WHAT TO WORK ON - Rewrite the listing as a Markdown table with the columns Number and Record line, beginning at the line that contains "Screen dimensions: 1008x1185" and stopping after the line that contains "[x=317, y=156]". Skip blank lines and leave the pictures out.
## Begin DATA EXTRACT
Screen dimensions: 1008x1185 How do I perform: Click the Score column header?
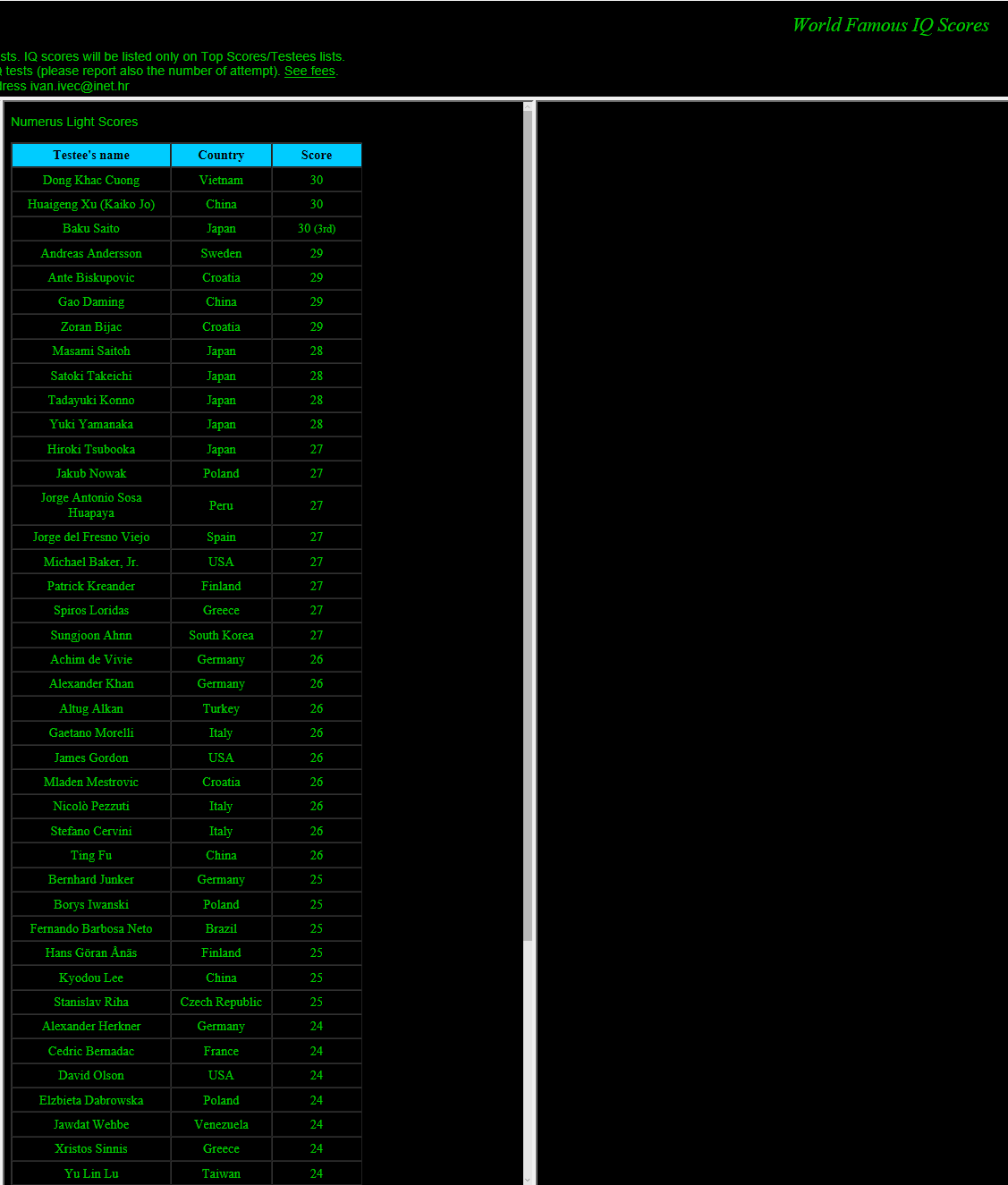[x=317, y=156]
## End DATA EXTRACT
## Begin DATA EXTRACT
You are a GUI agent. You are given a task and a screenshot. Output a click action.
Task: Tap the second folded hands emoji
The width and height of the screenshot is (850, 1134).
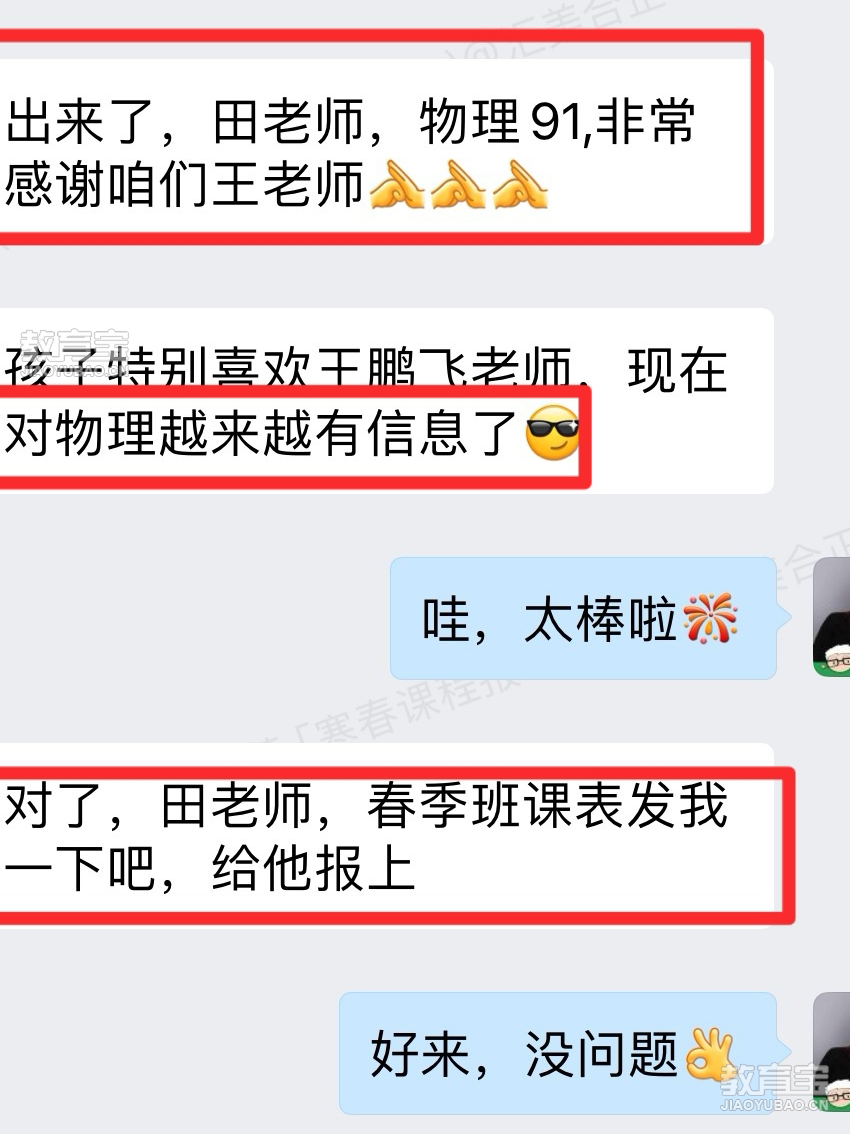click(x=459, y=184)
## End DATA EXTRACT
ANSWER FOR THE TASK -
| Number | Record line |
|---|---|
| 1 | Screen dimensions: 1008x1185 How do I perform: Click the Score column header? |
| 2 | [x=317, y=156] |